Cards 4-5-6: The Hanged Man (Robin Wood Tarot) suggests the time out that my friend took to grow his business. However it also has negative connotations as my friend `hung around' thinking introspectively instead of putting things into action. As the initial rush of the new project wound down, my friend turned inward instead of recognizing that the momentum had slowed. I pair this with the Two of Swords (Connolly Tarot) which depicts two men contemplating two swords--they are aware of a situation but seem indecisive. In this instance, my friend waited instead of acting. The Six of Cups (Robin Wood Tarot) comes into play here where daydreams and romanticized thinking also stops the action.

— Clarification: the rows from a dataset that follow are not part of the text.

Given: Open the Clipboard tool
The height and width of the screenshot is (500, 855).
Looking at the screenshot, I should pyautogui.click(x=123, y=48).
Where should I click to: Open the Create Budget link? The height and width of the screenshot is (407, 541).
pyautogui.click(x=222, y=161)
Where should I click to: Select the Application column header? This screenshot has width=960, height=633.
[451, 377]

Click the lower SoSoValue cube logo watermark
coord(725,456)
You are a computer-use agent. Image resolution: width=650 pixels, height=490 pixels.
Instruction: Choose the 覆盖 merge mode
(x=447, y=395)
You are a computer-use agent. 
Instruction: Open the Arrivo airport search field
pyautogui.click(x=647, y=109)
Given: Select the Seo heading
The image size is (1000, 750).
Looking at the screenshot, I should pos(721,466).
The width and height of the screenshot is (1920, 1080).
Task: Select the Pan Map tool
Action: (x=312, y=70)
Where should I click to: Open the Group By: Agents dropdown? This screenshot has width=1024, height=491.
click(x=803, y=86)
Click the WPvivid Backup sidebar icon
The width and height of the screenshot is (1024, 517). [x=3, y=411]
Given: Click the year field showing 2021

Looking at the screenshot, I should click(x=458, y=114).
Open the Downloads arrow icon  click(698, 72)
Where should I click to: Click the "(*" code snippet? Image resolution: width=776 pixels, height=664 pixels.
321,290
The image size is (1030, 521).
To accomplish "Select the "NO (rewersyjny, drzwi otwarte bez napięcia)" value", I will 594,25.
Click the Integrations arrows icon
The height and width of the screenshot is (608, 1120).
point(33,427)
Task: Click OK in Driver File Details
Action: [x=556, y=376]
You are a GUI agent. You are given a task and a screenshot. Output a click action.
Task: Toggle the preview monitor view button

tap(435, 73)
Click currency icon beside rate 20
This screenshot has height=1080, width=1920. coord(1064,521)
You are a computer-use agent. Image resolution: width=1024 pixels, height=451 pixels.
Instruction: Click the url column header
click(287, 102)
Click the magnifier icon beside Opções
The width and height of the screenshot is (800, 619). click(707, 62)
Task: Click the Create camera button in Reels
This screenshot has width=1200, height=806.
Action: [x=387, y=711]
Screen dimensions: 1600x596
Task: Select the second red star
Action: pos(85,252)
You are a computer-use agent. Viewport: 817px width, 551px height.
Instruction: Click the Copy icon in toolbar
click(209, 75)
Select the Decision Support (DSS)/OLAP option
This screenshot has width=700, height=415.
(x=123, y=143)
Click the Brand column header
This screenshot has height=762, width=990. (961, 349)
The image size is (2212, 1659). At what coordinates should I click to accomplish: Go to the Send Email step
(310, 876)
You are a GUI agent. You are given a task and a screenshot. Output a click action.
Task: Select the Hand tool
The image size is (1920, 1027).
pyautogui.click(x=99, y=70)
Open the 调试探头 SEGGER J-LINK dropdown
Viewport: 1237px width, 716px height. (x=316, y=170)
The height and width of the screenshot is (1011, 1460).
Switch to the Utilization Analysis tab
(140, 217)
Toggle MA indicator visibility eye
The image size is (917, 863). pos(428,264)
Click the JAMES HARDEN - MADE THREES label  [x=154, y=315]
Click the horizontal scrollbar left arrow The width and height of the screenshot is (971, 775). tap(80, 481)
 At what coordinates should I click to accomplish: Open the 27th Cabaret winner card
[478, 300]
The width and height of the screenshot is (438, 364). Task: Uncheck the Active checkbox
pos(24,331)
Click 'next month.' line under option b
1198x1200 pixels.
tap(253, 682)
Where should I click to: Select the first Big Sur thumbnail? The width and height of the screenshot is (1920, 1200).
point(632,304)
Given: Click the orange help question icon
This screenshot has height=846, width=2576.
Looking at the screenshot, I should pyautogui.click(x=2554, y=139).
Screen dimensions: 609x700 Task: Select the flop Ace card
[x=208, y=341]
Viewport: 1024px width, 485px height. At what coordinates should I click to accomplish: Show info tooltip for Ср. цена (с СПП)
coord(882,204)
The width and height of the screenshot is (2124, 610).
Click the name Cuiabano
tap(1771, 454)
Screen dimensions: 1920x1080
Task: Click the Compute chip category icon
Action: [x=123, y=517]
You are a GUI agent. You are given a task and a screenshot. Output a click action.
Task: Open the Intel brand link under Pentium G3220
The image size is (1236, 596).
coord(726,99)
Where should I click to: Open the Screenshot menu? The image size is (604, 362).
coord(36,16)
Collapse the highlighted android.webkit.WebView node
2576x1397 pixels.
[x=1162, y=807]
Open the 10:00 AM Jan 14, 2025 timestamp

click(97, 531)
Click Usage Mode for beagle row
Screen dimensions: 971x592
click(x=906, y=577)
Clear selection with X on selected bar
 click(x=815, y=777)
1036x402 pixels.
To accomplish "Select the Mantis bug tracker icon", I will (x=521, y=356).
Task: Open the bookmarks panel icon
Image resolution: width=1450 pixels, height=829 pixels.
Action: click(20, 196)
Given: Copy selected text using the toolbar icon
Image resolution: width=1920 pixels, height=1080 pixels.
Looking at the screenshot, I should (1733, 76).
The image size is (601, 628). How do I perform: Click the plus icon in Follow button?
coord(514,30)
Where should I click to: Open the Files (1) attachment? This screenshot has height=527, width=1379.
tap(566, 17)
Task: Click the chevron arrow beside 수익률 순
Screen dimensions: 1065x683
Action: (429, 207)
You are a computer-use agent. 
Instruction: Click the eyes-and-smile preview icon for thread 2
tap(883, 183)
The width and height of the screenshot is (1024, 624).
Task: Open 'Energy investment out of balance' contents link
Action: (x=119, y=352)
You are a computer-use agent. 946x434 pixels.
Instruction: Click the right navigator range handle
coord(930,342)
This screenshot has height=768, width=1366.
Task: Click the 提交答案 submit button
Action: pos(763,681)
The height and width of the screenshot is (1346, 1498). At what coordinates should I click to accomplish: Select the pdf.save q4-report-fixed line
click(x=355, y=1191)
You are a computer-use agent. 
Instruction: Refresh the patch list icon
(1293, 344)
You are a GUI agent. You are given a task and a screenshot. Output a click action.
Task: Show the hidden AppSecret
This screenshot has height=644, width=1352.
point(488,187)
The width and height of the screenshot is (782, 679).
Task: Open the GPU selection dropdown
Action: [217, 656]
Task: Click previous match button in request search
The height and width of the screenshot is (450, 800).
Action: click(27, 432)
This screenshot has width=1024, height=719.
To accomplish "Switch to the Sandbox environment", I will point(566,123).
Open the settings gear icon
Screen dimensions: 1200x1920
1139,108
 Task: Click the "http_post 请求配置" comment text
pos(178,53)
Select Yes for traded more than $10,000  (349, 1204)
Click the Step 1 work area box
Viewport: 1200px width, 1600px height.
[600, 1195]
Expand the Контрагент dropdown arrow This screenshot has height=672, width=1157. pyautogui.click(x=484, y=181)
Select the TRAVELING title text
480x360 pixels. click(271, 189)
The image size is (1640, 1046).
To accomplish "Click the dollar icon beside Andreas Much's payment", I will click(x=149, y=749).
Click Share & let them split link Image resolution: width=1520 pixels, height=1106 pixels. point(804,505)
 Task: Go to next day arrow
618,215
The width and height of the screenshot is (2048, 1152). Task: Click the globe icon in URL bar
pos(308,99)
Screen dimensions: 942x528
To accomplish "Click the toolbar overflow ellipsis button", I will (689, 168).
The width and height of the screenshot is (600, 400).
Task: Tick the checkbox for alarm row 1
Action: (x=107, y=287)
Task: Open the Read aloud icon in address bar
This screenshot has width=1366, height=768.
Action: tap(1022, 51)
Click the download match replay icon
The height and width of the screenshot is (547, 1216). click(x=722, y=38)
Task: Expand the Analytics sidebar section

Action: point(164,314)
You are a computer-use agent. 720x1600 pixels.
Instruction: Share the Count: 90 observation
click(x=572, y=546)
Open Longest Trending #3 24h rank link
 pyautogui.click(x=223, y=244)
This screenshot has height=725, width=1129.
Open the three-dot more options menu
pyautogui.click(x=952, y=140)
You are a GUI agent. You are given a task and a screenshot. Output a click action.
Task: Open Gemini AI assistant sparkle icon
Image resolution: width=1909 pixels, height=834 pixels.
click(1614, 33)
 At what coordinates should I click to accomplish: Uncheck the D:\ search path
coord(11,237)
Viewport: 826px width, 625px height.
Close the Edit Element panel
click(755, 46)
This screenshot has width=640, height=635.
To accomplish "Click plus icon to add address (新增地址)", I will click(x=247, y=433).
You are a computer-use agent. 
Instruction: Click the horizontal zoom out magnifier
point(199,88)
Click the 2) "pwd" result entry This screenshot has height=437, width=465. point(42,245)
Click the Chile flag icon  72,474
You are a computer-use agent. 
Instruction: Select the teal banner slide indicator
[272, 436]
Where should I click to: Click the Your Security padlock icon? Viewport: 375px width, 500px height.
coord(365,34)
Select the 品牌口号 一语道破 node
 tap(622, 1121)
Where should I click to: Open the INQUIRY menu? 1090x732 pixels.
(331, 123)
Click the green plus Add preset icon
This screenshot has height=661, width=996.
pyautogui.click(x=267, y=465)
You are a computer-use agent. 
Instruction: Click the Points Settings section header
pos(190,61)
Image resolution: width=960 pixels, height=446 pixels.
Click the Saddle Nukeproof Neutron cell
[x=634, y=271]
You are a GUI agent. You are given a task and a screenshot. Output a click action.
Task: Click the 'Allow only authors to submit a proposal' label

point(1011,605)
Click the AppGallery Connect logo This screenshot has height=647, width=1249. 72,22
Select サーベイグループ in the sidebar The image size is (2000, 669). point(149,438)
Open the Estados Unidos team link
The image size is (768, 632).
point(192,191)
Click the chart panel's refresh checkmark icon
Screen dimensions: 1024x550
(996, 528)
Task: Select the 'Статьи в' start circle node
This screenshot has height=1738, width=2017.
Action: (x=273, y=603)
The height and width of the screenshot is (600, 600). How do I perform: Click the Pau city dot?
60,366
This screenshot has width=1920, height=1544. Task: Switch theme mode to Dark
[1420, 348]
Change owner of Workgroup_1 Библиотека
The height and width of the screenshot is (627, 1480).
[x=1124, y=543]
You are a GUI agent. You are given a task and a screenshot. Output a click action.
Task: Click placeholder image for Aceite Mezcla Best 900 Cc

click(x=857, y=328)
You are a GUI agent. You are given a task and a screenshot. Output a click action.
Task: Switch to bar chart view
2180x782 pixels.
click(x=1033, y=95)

Cards 7-8: The Tower (Universal Waite) signifies the destruction of the financial system and the Nine of Swords suggests nightmares over a situation that was going to get worse before it got better. My friend fretted over the collapse of Lehman Brothers so much so that he could not sleep.
Card 9: Death (Connolly Tarot) self-explanatory.
Card 10: The Three of Swords (Robin Wood Tarot) clearly depicts the pain one feels when one close to us dies.
Card 11: On the Five of Wands (Robin Wood Tarot) card one sees some kind of conflict in play. This card suggests the rivalry and confusion over my friend's estate, both material and intellectual.
Card 12: The Six of Cups (Connolly Tarot) with its bucolic scene of cups and roses portrays a nostalgic scene where the idea of home and the country suggests a revisiting of old times. At the memorial service many of the deceased's friends recounted humorous stories about him that joined us all together in a feeling of fellowship.
Card 13: The advent of the Magician came unexpectedly. A master of the uses of imagination, he represents the Internet friend who appeared as if out of nowhere to help everyone see their proper role within the contracts they had with my friend.
Cards 14-15: The Six of Pentacles suggests resolution while the Ace of Wands heralds a new spiritual awakening.
As you can see Boyer's method is simple to implement but forces one to think about events and people in terms of archetypes and motivations within the all-encompassing spectrum of the mind (air), the body (earth), the spirit (fire) and the emotions (water). The actual categorization of an event makes one step back and become introspective--it allows the participant to look from a different vantage point that promotes a more universal interpretation. Practice using Boyer's concept can only make us understand the use of tarot within the Universal Consciousness; each card will be tagged with an associated real-life personal experience.
For the most part the book consists of many examples of her technique in action written mostly by her, but also includes contributions from many Tarot card artists whose examples using the BIT method further illuminates their interpretation of each card's meaning through their depiction.
Bottom line? Janet Boyer's `Back in Time Tarot Book' is an extremely readable and informative look at her BIT method of understanding the 78 tarot cards. Using examples from one's own pivotal life moments, one selects cards to convey events from mental, physical, spiritual and emotional aspects. Recommended, although once read, I do not think this book is a keeper. However, if one is expecting a card by card explanation of the Tarot, this book is not for you. Tarot Beginners, try instead Tarot Plain and Simple by Anthony Louis or Tarot Workbook: Featuring the Classic Sharman-Caselli Deck by Juliet Sharman-Burke.